- [WORK REQUIRED]
Only the lines from the one that includes "Screen dimensions: 852x432" through the last line below belong in the reply, copied exactly and without pictures.
※
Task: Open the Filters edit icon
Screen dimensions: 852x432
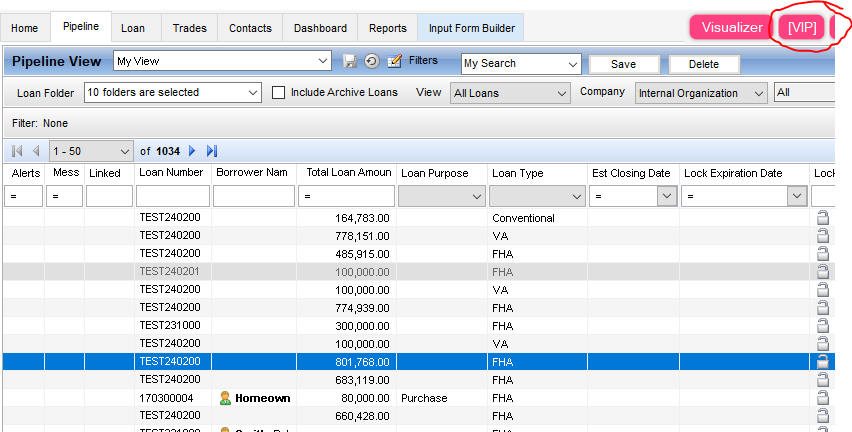Action: pyautogui.click(x=394, y=62)
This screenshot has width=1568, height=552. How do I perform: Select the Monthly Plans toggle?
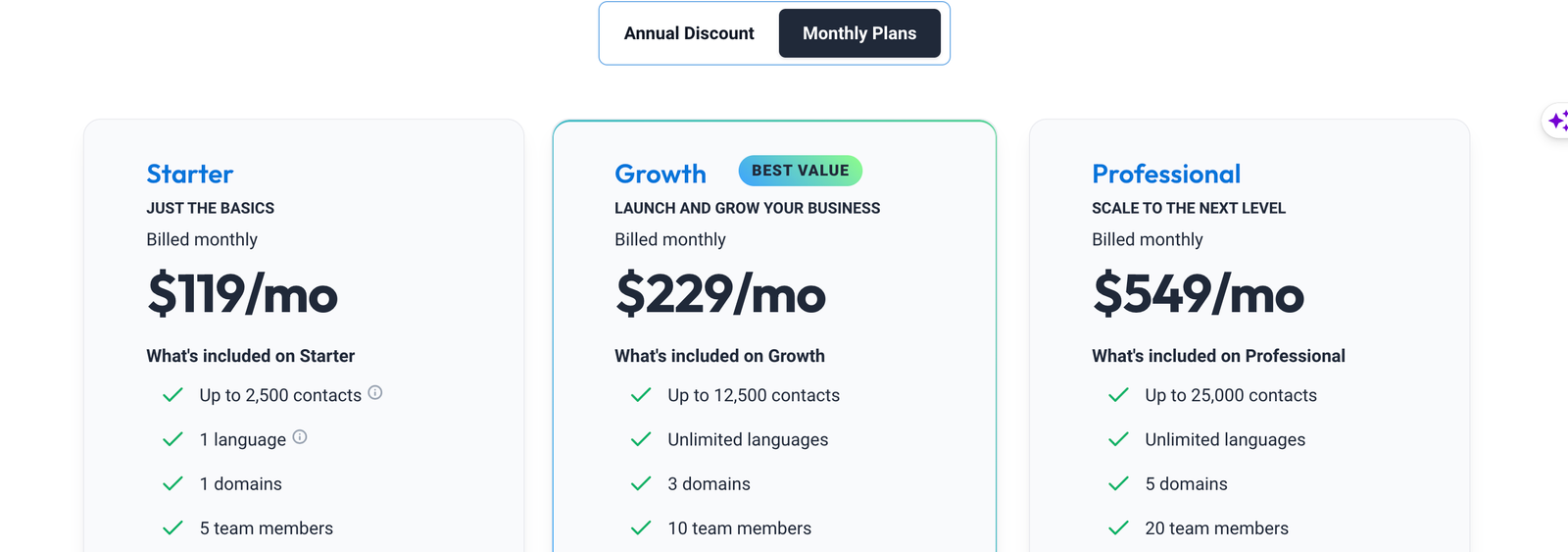pos(859,33)
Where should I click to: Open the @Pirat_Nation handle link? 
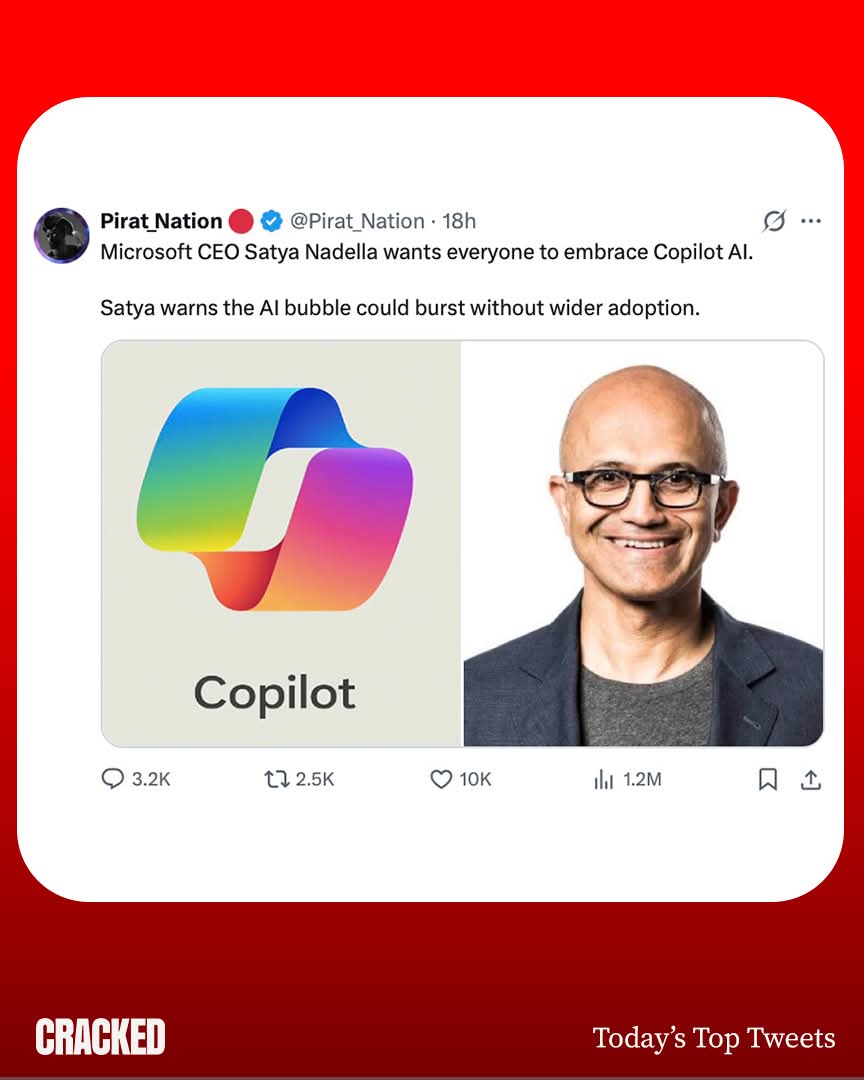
※
- [ANSWER FOR THE TASK]
Screen dimensions: 852x432
Action: pyautogui.click(x=394, y=62)
This screenshot has width=1568, height=552. How do I perform: Select the Monthly Plans toggle?
pos(859,33)
Where should I click to: Open the @Pirat_Nation handle link? 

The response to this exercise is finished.